The economy won't get a boost this summer from fiscal policy if the Republicans manage only to extend the 2017 tax cuts already in place. If they fail to do so, the result would be a tax increase, which could cause a recession. The odds of the Republicans’ losing their majorities in both houses of Congress are increasing.

The 25% tariffs on autos, auto parts, steel, and aluminum undoubtedly will boost new as well as used auto prices as well as auto insurance, maintenance, and repair costs. That could lead to persistent inflationary pressures in the broader economy, mirroring what happened during the pandemic (chart).

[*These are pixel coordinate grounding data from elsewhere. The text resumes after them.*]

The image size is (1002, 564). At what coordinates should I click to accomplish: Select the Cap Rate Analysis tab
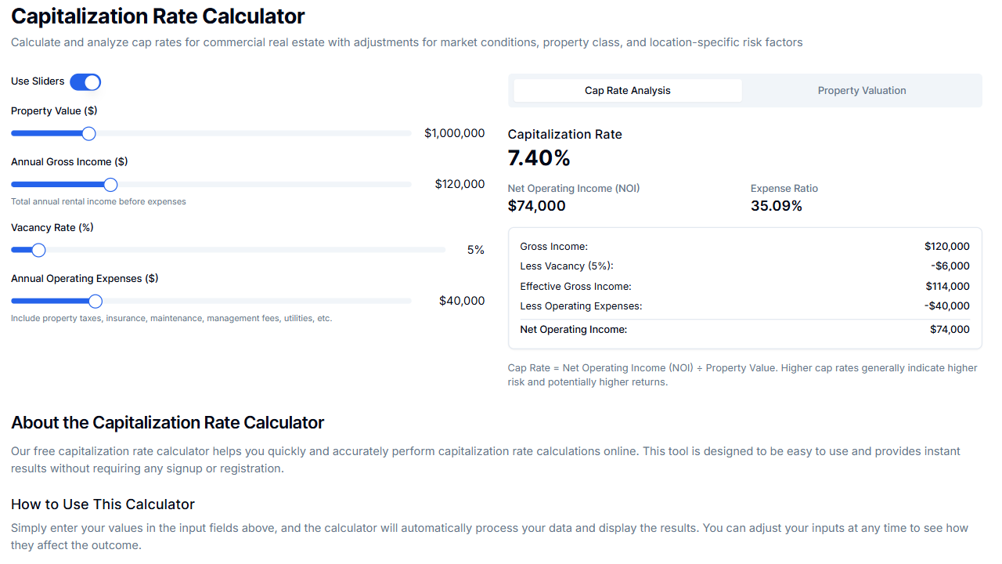627,90
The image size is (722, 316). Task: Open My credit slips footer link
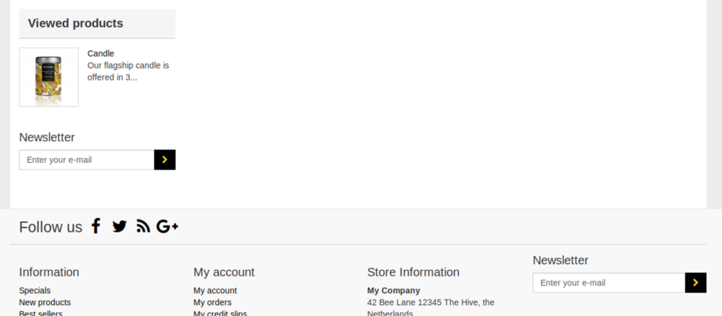tap(220, 313)
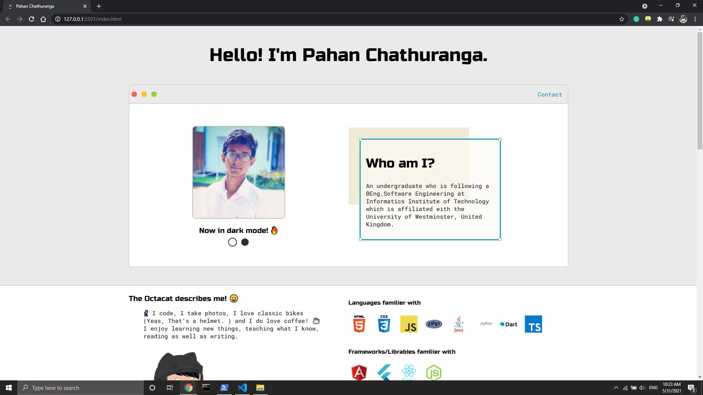Click the Dart language icon
The width and height of the screenshot is (703, 395).
coord(509,324)
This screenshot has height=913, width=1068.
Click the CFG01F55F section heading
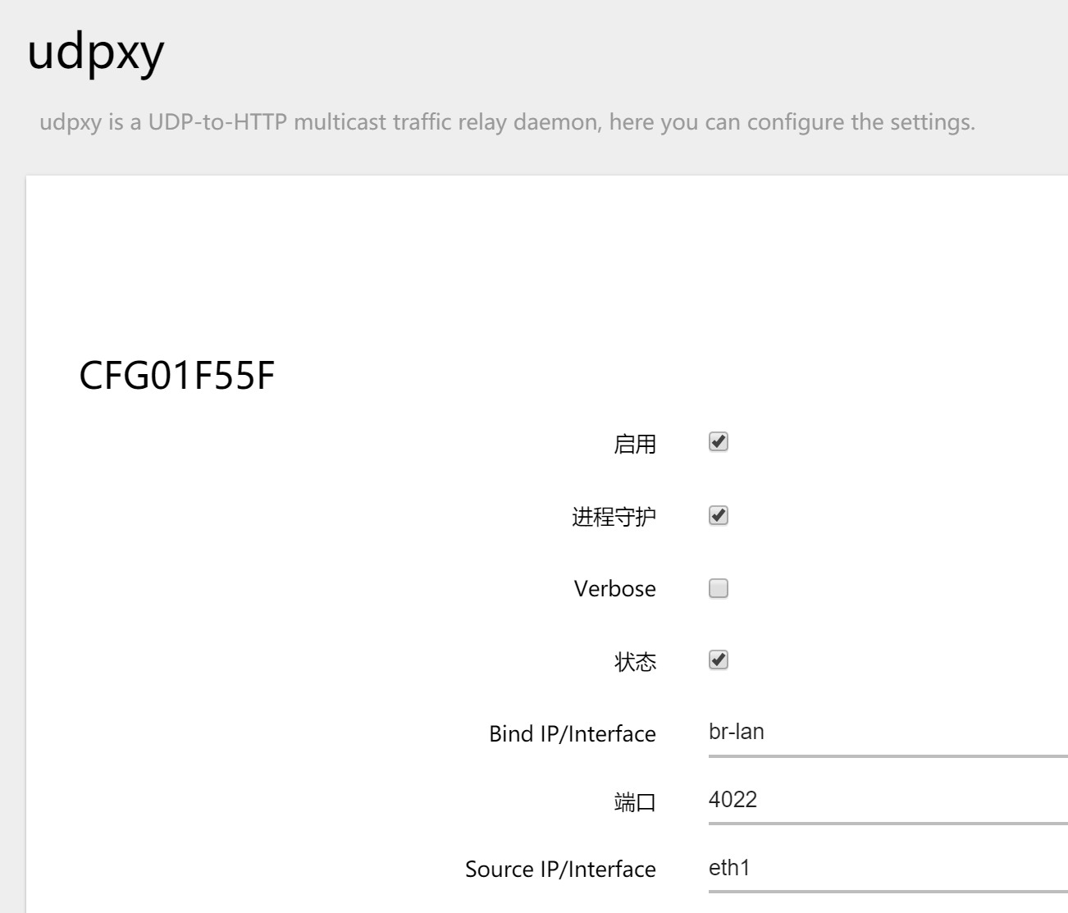tap(176, 377)
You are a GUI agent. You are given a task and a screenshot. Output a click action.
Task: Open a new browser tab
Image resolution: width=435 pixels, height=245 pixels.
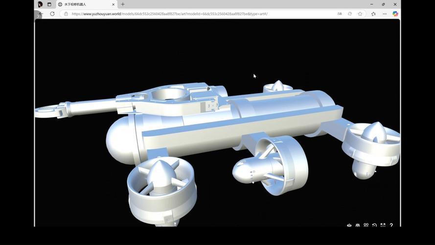[123, 4]

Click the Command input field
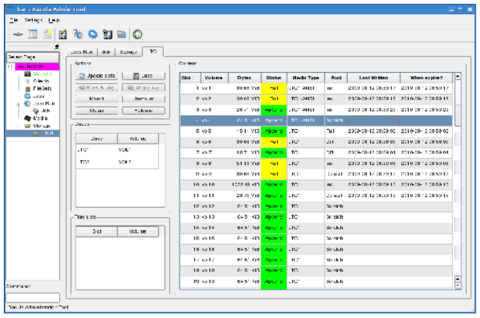[x=32, y=297]
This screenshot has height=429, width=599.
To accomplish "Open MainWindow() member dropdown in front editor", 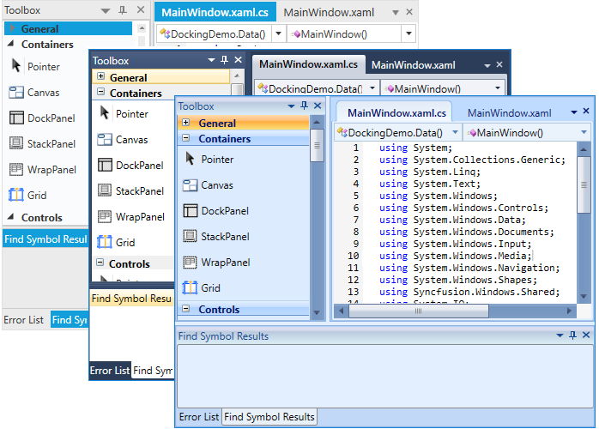I will [x=584, y=133].
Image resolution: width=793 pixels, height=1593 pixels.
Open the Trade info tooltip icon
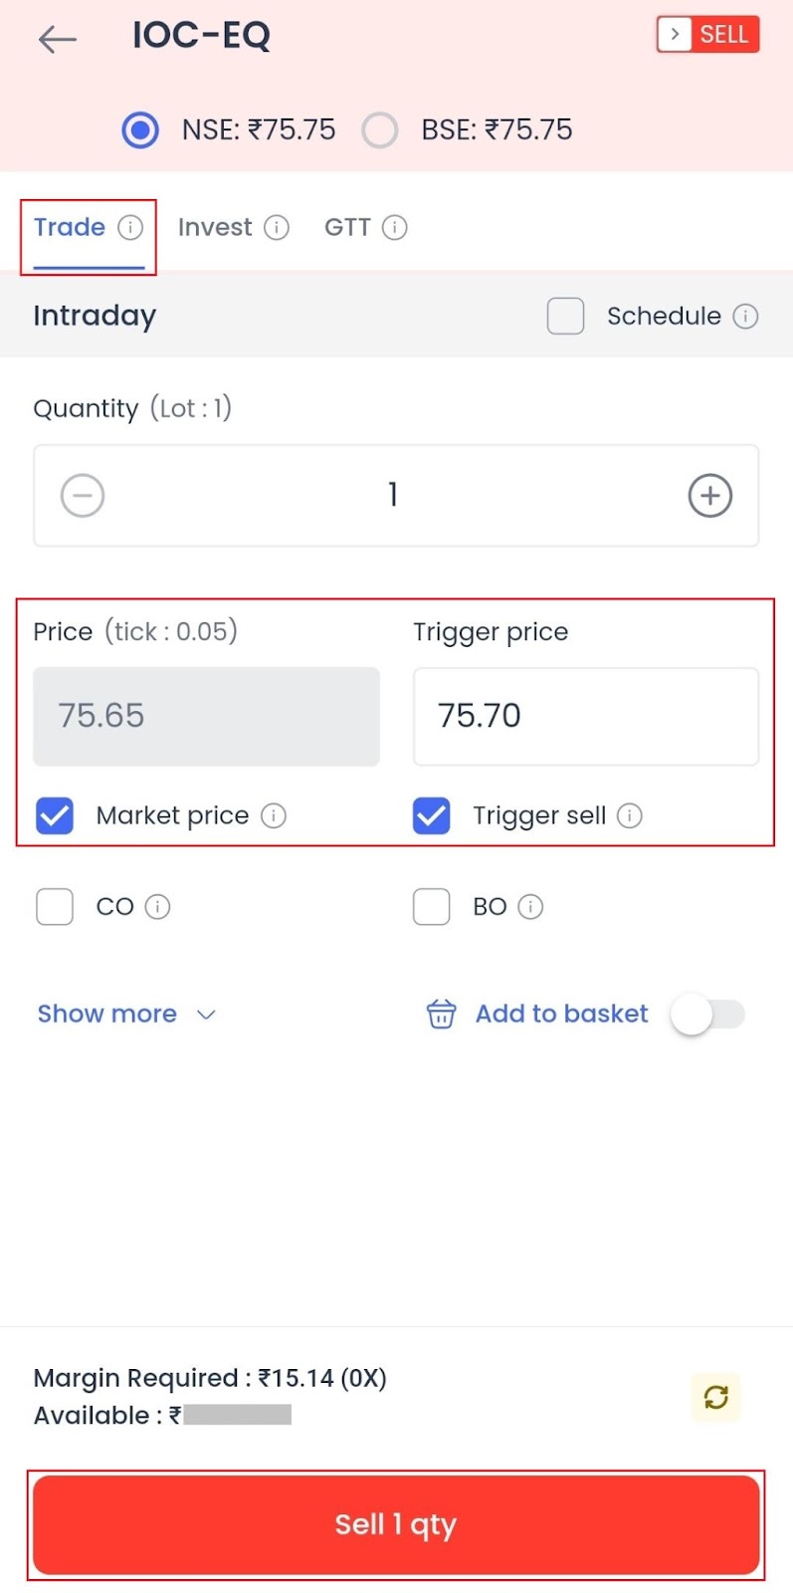131,227
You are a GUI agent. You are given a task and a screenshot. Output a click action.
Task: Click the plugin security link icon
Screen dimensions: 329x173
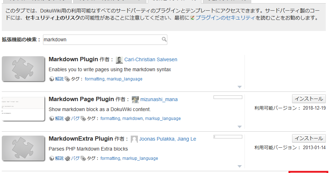[193, 17]
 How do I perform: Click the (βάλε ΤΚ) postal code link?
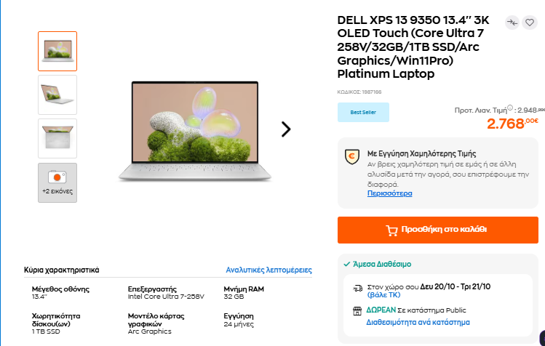coord(383,295)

We hope that many of the reciprocal tariff rates will be negotiated down throughout the year. We expect that the 10% tariff floor plus some additional tariffs on key countries like China will still exist by year-end. That suggests at least $300 billion in annual tariff revenues, or maybe $600 billion if the average rate is closer to 20% (chart). That will dent the federal budget deficit, but will remain below the government’s net interest payments, which will likely exceed $1 trillion this year.

The nearby futures price of gold surged to a new record high of $3,192 per ounce in response to Trump's announcement. We expect the gold price to reach $4,000 by the end of the year (chart). That may happen sooner if Trump persists with his Reign of Tariffs.